Throughout 2022, FIP dedicated efforts to thoroughly understand the SWP model, including its concept, foundations, implementation process, and contributions to the labor market. In 2023, FIP documented the experiences of three companies—SKF Latin Trade, Securitas, and Epiroc—that implemented the SWP model in practice. The study also included face-to-face workshops to gather feedback from various stakeholders including civil society, businesses, government, academia, and international cooperation. The findings suggest that the SWP model has the potential to strengthen labor relations, contribute to decent work, and resolve workplace conflicts in Colombia.

The case studies highlight the importance of collaboration between employers and workers to promote decent work and sustainable development in Colombia. They demonstrate that social dialogue facilitates worker participation in labor decision-making, enhances their representativeness, and promotes cooperation between employers and employees, thus improving labor relations and contributing to the well-being of both employees and companies.

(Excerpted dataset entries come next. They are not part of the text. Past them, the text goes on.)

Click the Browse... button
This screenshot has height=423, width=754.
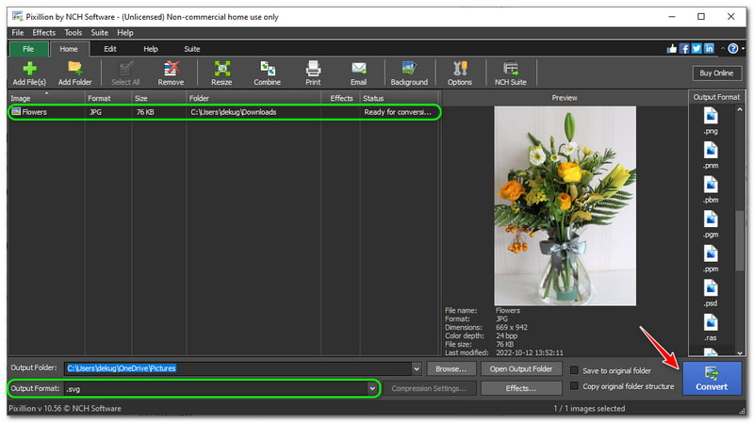pyautogui.click(x=451, y=368)
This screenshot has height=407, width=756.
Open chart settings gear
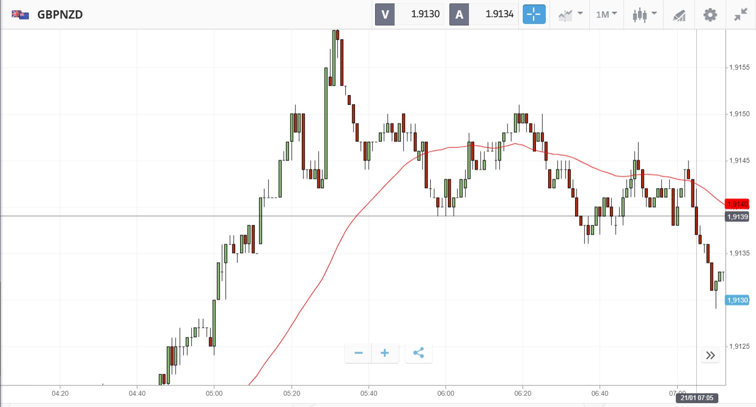point(710,14)
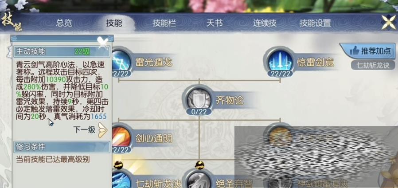
Task: Click the 七劫斩龙诀 dragon skill icon
Action: coord(121,180)
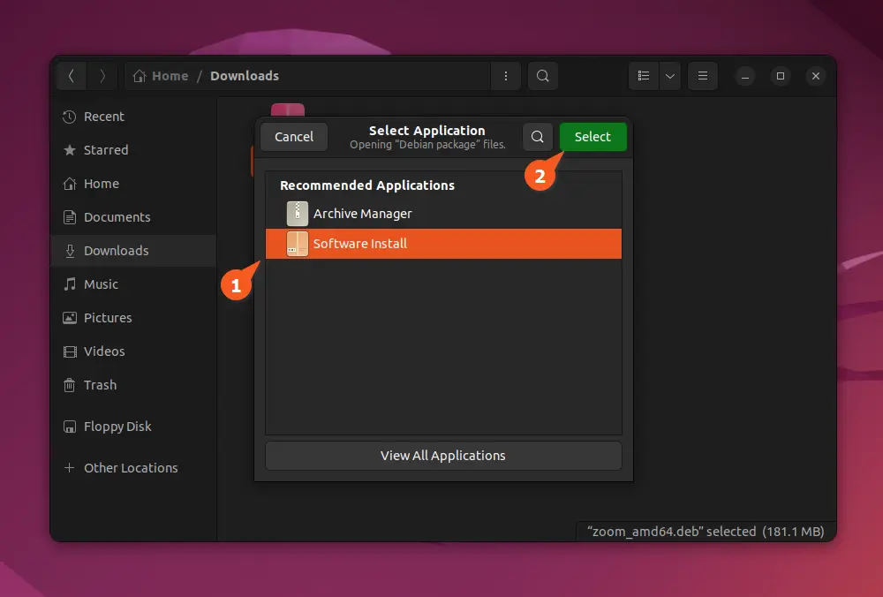This screenshot has width=883, height=597.
Task: Open the three-dot path options menu
Action: point(505,76)
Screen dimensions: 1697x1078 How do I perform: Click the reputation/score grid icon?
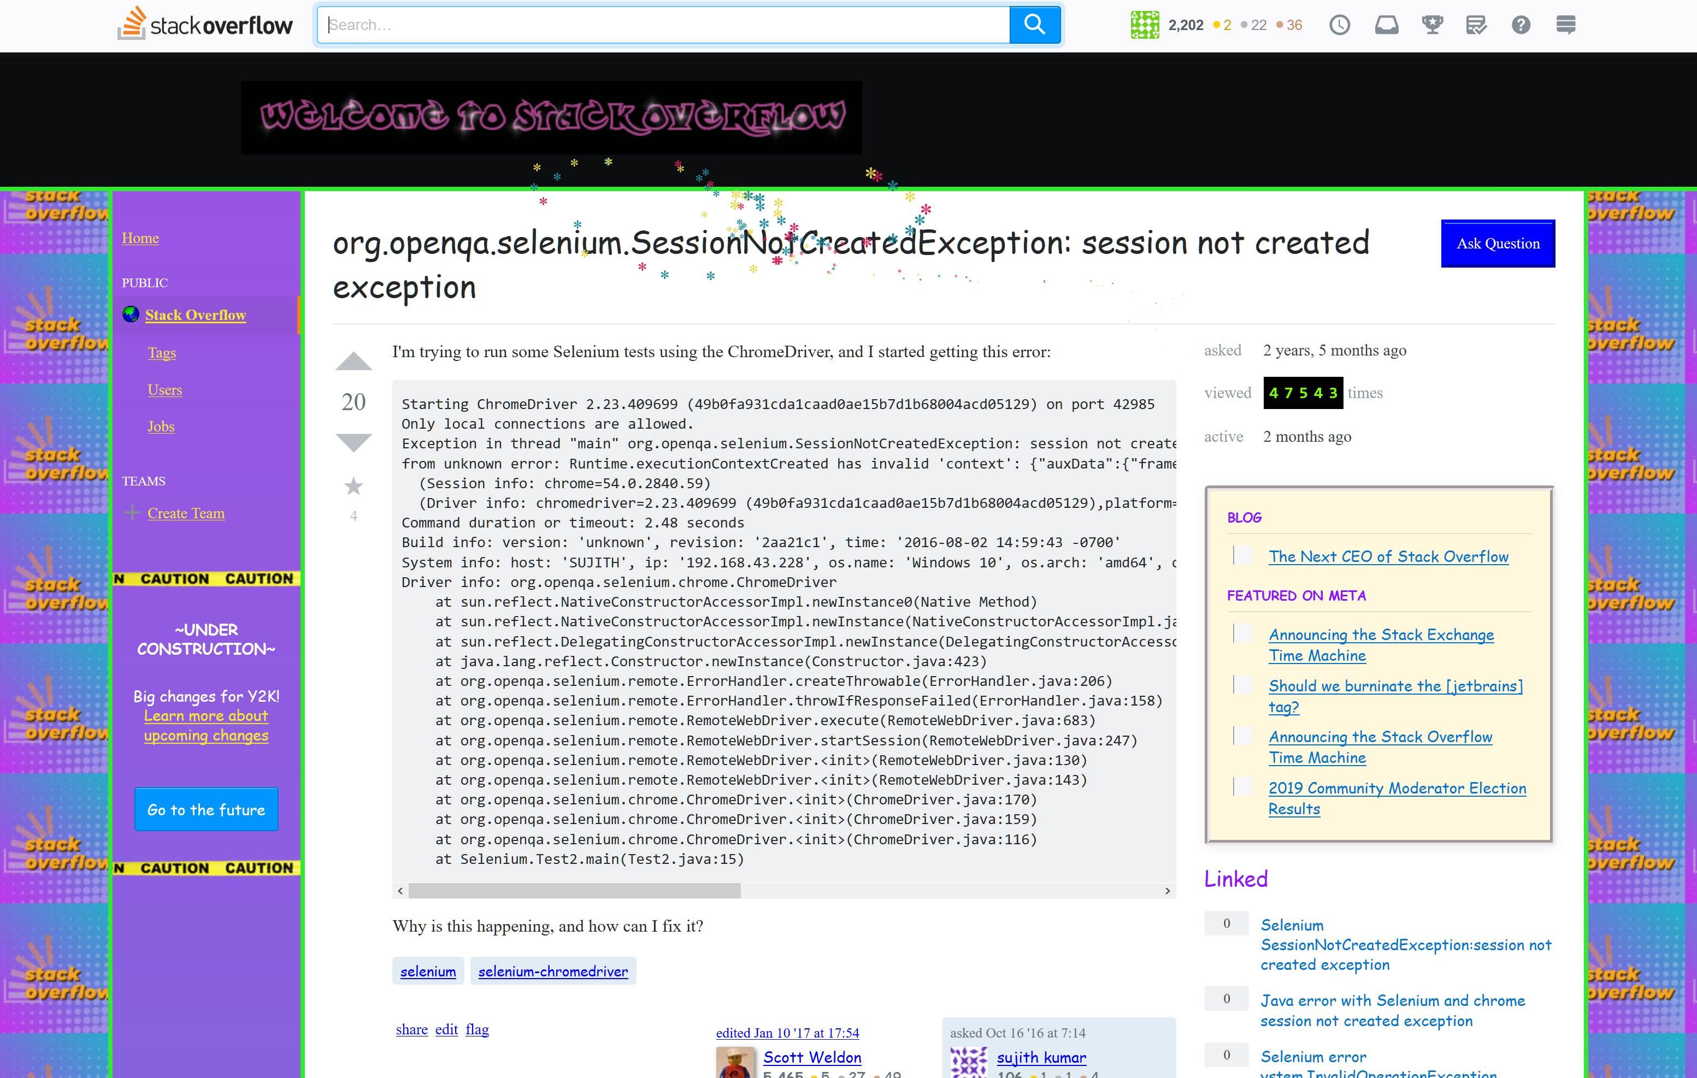tap(1143, 25)
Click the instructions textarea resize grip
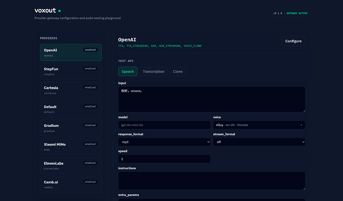This screenshot has height=201, width=343. tap(304, 188)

The SWP model is particularly noted for improving workplace relationships and commitment to jointly finding solutions to challenges faced by workers and the company. It empowers workers, enhances leadership, and helps integrate business policies into daily practices, reducing the initial disconnect between management objectives and the day-to-day realities of workers. The study also highlights the model’s capacity to manage conflicts constructively, transforming the perception of conflict as an opportunity for improvement. Structured dialogues deepen understanding of the underlying causes of conflicts, fostering empathy and facilitating effective resolution. This promotes a culture of collaboration and a democratic approach to decision-making, building trust.

Additionally, the model is recognized for enabling workers to make decisions, identify challenges, and propose solutions that impact their well-being, and bridging gender gaps in the workplace. Its inclusive approach adapts to the unique needs and characteristics of each company, promoting a stronger and more diverse organizational culture. It also drives good work performance and productivity by involving workers in problem identification and resolution, as well as in implementing improvements and efficiently identifying ESG (Environmental, Social, and Governance) risks for companies.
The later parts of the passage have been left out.